PROBLEM TO WORK ON
Word for word, print the entries that follow.

DATASET RECORDS
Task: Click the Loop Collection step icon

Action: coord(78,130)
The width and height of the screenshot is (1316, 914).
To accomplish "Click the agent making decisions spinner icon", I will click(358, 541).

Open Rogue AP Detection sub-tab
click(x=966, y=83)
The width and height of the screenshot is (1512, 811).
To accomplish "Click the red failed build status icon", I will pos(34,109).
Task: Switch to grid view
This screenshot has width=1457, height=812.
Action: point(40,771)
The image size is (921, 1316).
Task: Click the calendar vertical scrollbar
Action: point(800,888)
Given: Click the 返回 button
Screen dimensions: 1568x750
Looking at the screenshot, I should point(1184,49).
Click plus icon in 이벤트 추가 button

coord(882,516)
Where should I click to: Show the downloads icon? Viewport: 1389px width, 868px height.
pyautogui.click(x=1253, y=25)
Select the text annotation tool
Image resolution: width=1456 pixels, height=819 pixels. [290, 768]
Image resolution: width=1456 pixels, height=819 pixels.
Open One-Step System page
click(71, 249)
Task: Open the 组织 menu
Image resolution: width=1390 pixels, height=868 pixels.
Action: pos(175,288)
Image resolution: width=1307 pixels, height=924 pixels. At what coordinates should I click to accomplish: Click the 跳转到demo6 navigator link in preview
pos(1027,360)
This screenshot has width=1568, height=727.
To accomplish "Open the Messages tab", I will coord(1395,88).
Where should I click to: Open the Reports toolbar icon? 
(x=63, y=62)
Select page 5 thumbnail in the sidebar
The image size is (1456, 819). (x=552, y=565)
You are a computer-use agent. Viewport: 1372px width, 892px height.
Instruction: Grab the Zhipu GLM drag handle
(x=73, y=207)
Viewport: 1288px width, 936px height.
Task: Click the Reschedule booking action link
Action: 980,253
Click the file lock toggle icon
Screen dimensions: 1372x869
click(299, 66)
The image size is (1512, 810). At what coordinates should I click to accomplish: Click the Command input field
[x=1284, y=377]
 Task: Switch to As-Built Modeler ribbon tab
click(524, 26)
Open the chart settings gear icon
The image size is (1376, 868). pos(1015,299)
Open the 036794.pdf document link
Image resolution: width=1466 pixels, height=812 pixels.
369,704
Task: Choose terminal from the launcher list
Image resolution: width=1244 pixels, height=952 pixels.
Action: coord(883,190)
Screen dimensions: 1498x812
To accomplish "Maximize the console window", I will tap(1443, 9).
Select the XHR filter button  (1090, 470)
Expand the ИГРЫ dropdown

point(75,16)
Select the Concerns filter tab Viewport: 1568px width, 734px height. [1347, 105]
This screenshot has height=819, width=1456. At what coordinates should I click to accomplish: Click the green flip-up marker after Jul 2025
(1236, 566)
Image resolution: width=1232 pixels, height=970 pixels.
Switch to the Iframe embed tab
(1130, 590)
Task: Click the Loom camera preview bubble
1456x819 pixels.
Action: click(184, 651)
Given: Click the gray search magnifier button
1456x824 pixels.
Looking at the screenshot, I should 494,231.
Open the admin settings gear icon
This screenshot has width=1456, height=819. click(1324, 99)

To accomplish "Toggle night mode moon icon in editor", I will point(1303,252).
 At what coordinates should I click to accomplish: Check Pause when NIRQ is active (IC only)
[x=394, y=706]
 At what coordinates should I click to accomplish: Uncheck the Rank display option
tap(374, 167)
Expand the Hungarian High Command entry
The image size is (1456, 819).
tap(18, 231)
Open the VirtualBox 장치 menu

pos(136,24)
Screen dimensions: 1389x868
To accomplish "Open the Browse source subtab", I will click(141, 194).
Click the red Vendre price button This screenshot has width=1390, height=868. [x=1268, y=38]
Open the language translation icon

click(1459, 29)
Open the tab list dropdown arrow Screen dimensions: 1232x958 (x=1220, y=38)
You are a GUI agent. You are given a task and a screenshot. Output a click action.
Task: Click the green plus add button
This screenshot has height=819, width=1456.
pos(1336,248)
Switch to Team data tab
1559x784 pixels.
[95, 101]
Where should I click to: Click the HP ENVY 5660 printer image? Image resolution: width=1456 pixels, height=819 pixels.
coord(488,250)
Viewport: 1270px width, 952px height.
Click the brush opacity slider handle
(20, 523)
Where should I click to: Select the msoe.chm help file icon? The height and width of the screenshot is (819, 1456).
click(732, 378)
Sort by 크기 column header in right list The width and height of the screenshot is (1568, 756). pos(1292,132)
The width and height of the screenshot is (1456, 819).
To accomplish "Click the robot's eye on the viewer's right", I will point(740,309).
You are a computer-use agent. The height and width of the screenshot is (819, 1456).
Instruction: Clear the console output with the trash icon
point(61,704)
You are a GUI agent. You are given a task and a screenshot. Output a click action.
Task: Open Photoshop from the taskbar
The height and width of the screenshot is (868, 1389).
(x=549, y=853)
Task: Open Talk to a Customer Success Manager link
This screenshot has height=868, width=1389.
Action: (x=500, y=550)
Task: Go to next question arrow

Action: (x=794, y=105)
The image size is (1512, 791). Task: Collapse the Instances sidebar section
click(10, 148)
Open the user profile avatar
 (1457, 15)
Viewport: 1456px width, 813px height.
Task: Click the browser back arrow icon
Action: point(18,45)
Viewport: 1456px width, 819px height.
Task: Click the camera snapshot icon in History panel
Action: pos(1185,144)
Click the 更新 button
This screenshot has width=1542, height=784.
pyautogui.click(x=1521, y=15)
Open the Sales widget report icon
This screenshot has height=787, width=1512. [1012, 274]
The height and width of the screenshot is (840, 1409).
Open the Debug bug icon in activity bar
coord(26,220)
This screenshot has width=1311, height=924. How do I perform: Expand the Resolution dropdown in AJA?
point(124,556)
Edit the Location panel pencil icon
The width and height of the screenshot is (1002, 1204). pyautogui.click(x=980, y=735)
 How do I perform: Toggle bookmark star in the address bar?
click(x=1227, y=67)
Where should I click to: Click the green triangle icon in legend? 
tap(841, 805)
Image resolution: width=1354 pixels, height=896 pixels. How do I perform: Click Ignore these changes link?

RESULT FOR THIS EXERCISE
Task: Click the Loop Collection step icon

Action: coord(78,130)
The width and height of the screenshot is (1316, 914).
To accomplish "Click the agent making decisions spinner icon", I will click(358, 541).

Open Rogue AP Detection sub-tab
click(x=966, y=83)
The width and height of the screenshot is (1512, 811).
To accomplish "Click the red failed build status icon", I will pos(34,109).
Task: Switch to grid view
This screenshot has width=1457, height=812.
Action: point(40,771)
The image size is (921, 1316).
Task: Click the calendar vertical scrollbar
Action: point(800,888)
Given: Click the 返回 button
Screen dimensions: 1568x750
Looking at the screenshot, I should point(1184,49).
Click plus icon in 이벤트 추가 button

coord(882,516)
Where should I click to: Show the downloads icon? Viewport: 1389px width, 868px height.
pyautogui.click(x=1253, y=25)
Select the text annotation tool
Image resolution: width=1456 pixels, height=819 pixels. [290, 768]
Image resolution: width=1456 pixels, height=819 pixels.
Open One-Step System page
click(71, 249)
Task: Open the 组织 menu
Image resolution: width=1390 pixels, height=868 pixels.
Action: pos(175,288)
Image resolution: width=1307 pixels, height=924 pixels. At what coordinates should I click to accomplish: Click the 跳转到demo6 navigator link in preview
pos(1027,360)
This screenshot has width=1568, height=727.
To accomplish "Open the Messages tab", I will coord(1395,88).
Where should I click to: Open the Reports toolbar icon? 
(x=63, y=62)
Select page 5 thumbnail in the sidebar
The image size is (1456, 819). (x=552, y=565)
You are a computer-use agent. Viewport: 1372px width, 892px height.
Instruction: Grab the Zhipu GLM drag handle
(x=73, y=207)
Viewport: 1288px width, 936px height.
Task: Click the Reschedule booking action link
Action: 980,253
Click the file lock toggle icon
Screen dimensions: 1372x869
click(299, 66)
The image size is (1512, 810). At what coordinates should I click to accomplish: Click the Command input field
[x=1284, y=377]
 Task: Switch to As-Built Modeler ribbon tab
click(524, 26)
Open the chart settings gear icon
The image size is (1376, 868). pos(1015,299)
Open the 036794.pdf document link
Image resolution: width=1466 pixels, height=812 pixels.
369,704
Task: Choose terminal from the launcher list
Image resolution: width=1244 pixels, height=952 pixels.
Action: coord(883,190)
Screen dimensions: 1498x812
To accomplish "Maximize the console window", I will tap(1443, 9).
Select the XHR filter button  (1090, 470)
Expand the ИГРЫ dropdown

point(75,16)
Select the Concerns filter tab Viewport: 1568px width, 734px height. [1347, 105]
This screenshot has height=819, width=1456. At what coordinates should I click to accomplish: Click the green flip-up marker after Jul 2025
(1236, 566)
Image resolution: width=1232 pixels, height=970 pixels.
Switch to the Iframe embed tab
(1130, 590)
Task: Click the Loom camera preview bubble
1456x819 pixels.
Action: click(184, 651)
Given: Click the gray search magnifier button
1456x824 pixels.
Looking at the screenshot, I should 494,231.
Open the admin settings gear icon
This screenshot has width=1456, height=819. click(1324, 99)

To accomplish "Toggle night mode moon icon in editor", I will point(1303,252).
 At what coordinates should I click to accomplish: Check Pause when NIRQ is active (IC only)
[x=394, y=706]
 At what coordinates should I click to accomplish: Uncheck the Rank display option
tap(374, 167)
Expand the Hungarian High Command entry
The image size is (1456, 819).
tap(18, 231)
Open the VirtualBox 장치 menu

pos(136,24)
Screen dimensions: 1389x868
To accomplish "Open the Browse source subtab", I will click(141, 194).
Click the red Vendre price button This screenshot has width=1390, height=868. [x=1268, y=38]
Open the language translation icon

click(1459, 29)
Open the tab list dropdown arrow Screen dimensions: 1232x958 (x=1220, y=38)
You are a GUI agent. You are given a task and a screenshot. Output a click action.
Task: Click the green plus add button
This screenshot has height=819, width=1456.
pos(1336,248)
Switch to Team data tab
1559x784 pixels.
[95, 101]
Where should I click to: Click the HP ENVY 5660 printer image? Image resolution: width=1456 pixels, height=819 pixels.
coord(488,250)
Viewport: 1270px width, 952px height.
Click the brush opacity slider handle
(20, 523)
Where should I click to: Select the msoe.chm help file icon? The height and width of the screenshot is (819, 1456).
click(732, 378)
Sort by 크기 column header in right list The width and height of the screenshot is (1568, 756). pos(1292,132)
The width and height of the screenshot is (1456, 819).
To accomplish "Click the robot's eye on the viewer's right", I will point(740,309).
You are a computer-use agent. The height and width of the screenshot is (819, 1456).
Instruction: Clear the console output with the trash icon
point(61,704)
You are a GUI agent. You are given a task and a screenshot. Output a click action.
Task: Open Photoshop from the taskbar
The height and width of the screenshot is (868, 1389).
(x=549, y=853)
Task: Open Talk to a Customer Success Manager link
This screenshot has height=868, width=1389.
Action: (x=500, y=550)
Task: Go to next question arrow

Action: (x=794, y=105)
The image size is (1512, 791). Task: Collapse the Instances sidebar section
click(10, 148)
Open the user profile avatar
 (1457, 15)
Viewport: 1456px width, 813px height.
Task: Click the browser back arrow icon
Action: point(18,45)
Viewport: 1456px width, 819px height.
Task: Click the camera snapshot icon in History panel
Action: pos(1185,144)
Click the 更新 button
This screenshot has width=1542, height=784.
pyautogui.click(x=1521, y=15)
Open the Sales widget report icon
This screenshot has height=787, width=1512. [1012, 274]
The height and width of the screenshot is (840, 1409).
Open the Debug bug icon in activity bar
coord(26,220)
This screenshot has width=1311, height=924. How do I perform: Expand the Resolution dropdown in AJA?
point(124,556)
Edit the Location panel pencil icon
The width and height of the screenshot is (1002, 1204). pyautogui.click(x=980, y=735)
 How do I perform: Toggle bookmark star in the address bar?
click(x=1227, y=67)
Where should I click to: Click the green triangle icon in legend? 
tap(841, 805)
Image resolution: width=1354 pixels, height=896 pixels. How do I perform: Click Ignore these changes link?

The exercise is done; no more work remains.